The first couple paragraphs make me wonder why this man who has lived for more than eight centuries even wants to talk about this part of his life. He starts off talking about how parents want their children to do better than them, and try to plan their futures, but his parents did the opposite. Considering he's lived eight hundred years when normal Imperials in Tamriel live around sixty, doesn't that mean in the long run you're better off if your mom is a skank that abandons you?
Heir of importance should be Air, and the word Skank sounds really 90's. Not that you can't use it, but it can be jarring.
Overall the impression I get is that he would be wanting to hide his past to some degree since he has accomplished much. Kind of like Cary Grant. Cary's mother was taken to an insane asylum when he was young, and he grew up poor and desperate. When he made it big as an actor, he hid everything he could about his past.
From the way your story is going, you could write this story something like Citizen Kane. He has a humble beginning, and the story looks in on him in the high and low points of his life. In the very end of his life, he looks back and the thing he wants most is Rosebud, his childhood sled. It represents a lot, and in the first paragraph of the story you even hint at that. If I've let a cat out the bag with that, I'm sorry.
I don't know how the wild hunt would be "used", are you saying they manipulate it?
We cannot control the things that happen to us in this life. We are powerless to manipulate our future. For even if we could, wouldn't the outcome still be the fate laid out before us?
Hold on now, this is contradictory to what you said here:
Knowledge, wisdom, power, fame, wealth.
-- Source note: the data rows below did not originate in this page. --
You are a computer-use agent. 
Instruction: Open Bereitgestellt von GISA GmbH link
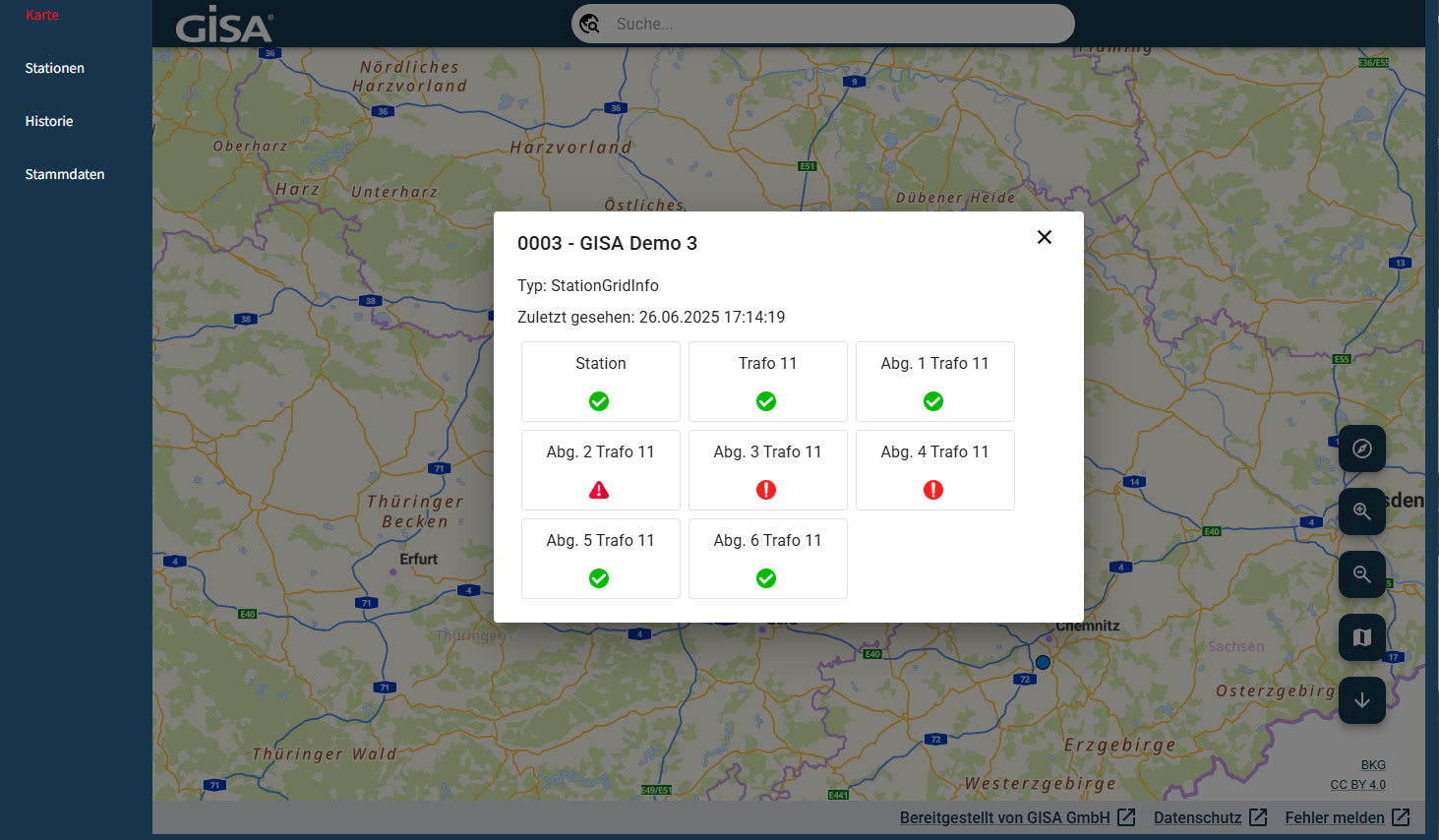tap(1016, 817)
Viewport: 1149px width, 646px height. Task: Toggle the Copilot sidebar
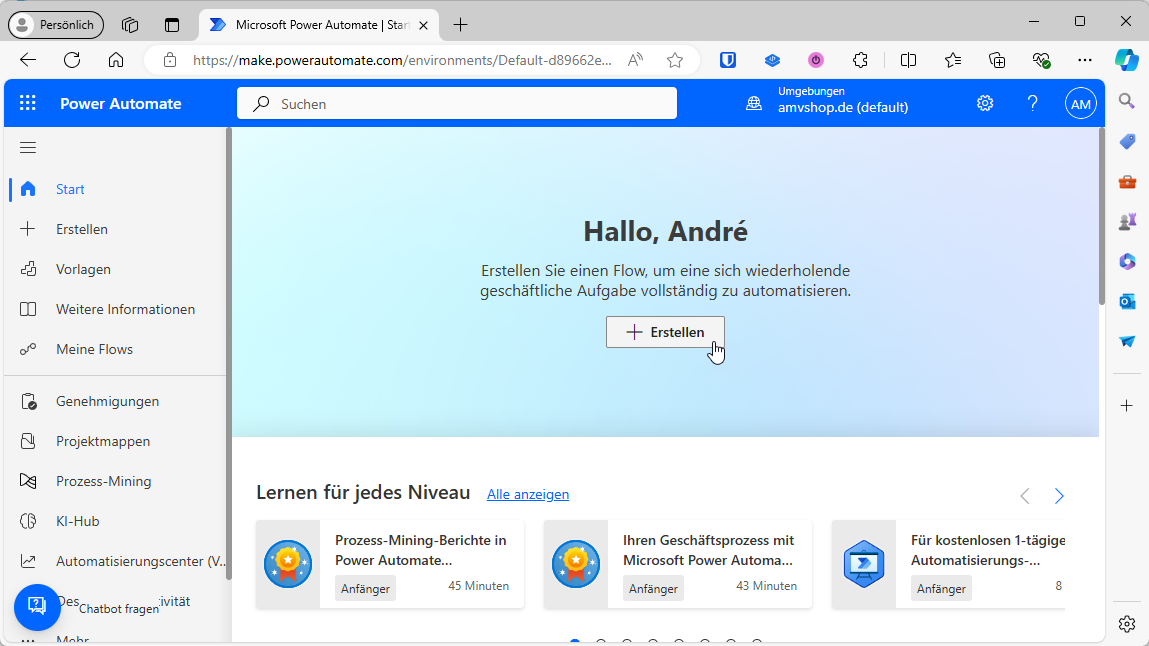tap(1126, 60)
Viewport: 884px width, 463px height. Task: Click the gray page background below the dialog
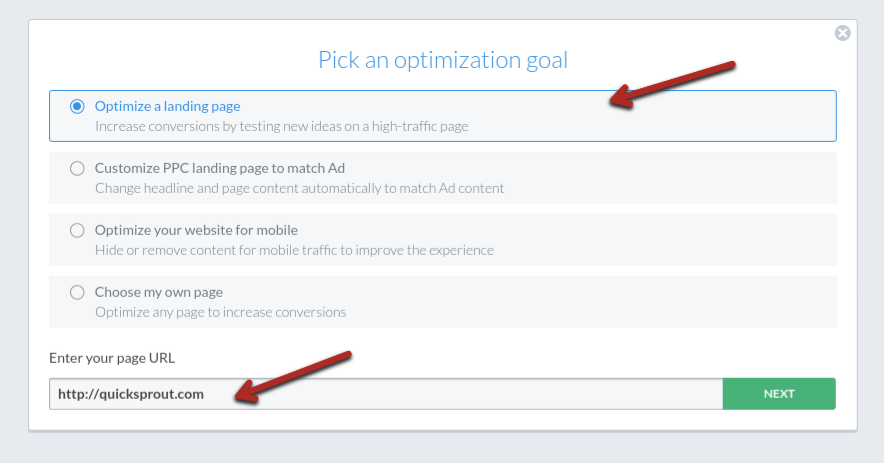point(442,447)
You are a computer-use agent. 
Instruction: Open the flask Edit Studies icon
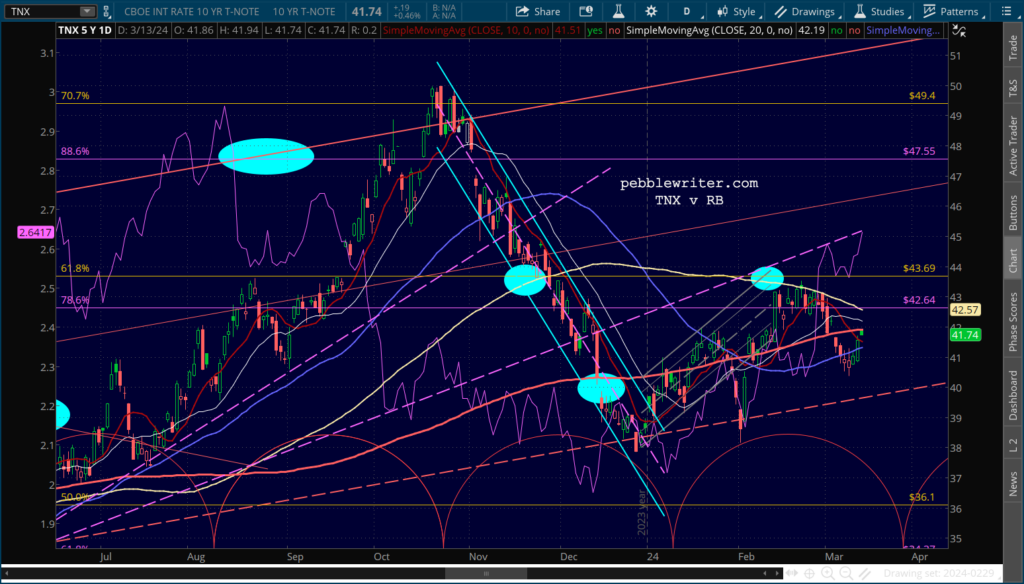pyautogui.click(x=618, y=11)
We'll do anything to have them. We've already gone to measures to ensure our children have exactly what we want for ourselves -- to have our name ring on through the ages.
We'll do anything to have them, but we're powerless to manipulate our futures? Is he saying he doesn't have a drive to accomplish anything and he's just lucky to randomly meet his aspirations?
Kha'lel? Isn't that Superman's name?
I'm wondering why he assumed they had a foul intent by asking where he was from. In these times without communication, every town would be asking a traveler where he came from and what was going on there. It's their way of keeping track of things. Maybe he should realise why they wanted to know a little later when he sees them getting a posse together.
If there is nobody around and he assumed they had gone to attack Longhaven, perhaps he should have attacked their town resources while he had a chance. Take what he needed and burn the food storage, break their idols, and poison the well.
The story is moving nicely, but I can't get it out of my mind wondering why a guy this old is going into so much detail about something he likely wouldn't remember in such detail. Even things ten years ago that happened to me can be real hazy in my memory.